* **SHORT PROBLEM**: Locate each line below that contains the string "section" and copy those lines. Case counts.
══ DATA FOR THIS TASK
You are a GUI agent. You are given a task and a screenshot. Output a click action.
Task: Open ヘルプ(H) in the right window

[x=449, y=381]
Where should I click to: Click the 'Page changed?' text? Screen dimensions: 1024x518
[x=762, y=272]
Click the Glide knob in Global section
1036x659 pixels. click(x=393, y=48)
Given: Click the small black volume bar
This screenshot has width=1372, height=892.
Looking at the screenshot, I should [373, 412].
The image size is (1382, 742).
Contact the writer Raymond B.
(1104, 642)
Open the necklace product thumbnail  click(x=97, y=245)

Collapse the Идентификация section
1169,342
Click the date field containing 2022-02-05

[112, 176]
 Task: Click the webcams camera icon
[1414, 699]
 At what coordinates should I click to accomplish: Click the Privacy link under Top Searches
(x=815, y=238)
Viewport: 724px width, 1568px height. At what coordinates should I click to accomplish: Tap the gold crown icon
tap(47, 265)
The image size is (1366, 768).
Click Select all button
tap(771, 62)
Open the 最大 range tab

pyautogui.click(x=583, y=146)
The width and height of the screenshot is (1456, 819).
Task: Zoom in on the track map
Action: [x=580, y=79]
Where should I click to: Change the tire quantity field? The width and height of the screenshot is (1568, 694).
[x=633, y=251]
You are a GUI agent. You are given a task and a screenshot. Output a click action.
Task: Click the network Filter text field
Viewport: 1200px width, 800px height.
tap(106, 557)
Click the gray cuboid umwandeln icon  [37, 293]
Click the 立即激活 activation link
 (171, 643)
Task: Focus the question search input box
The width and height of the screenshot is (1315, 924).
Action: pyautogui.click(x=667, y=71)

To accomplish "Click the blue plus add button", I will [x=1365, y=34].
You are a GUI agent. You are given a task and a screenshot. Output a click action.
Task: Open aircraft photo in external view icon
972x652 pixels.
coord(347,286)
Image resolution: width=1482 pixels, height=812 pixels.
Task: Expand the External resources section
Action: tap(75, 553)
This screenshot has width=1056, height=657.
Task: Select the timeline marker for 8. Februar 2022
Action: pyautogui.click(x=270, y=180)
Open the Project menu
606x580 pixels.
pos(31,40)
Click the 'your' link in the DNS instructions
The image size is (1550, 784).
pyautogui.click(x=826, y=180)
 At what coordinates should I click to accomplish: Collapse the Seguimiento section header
════
* **ANSWER FOR THE TASK**:
Click the Glide knob in Global section
Collapse the Идентификация section
Task: Expand the External resources section
 At what coordinates should I click to accomplish: Collapse the Seguimiento section header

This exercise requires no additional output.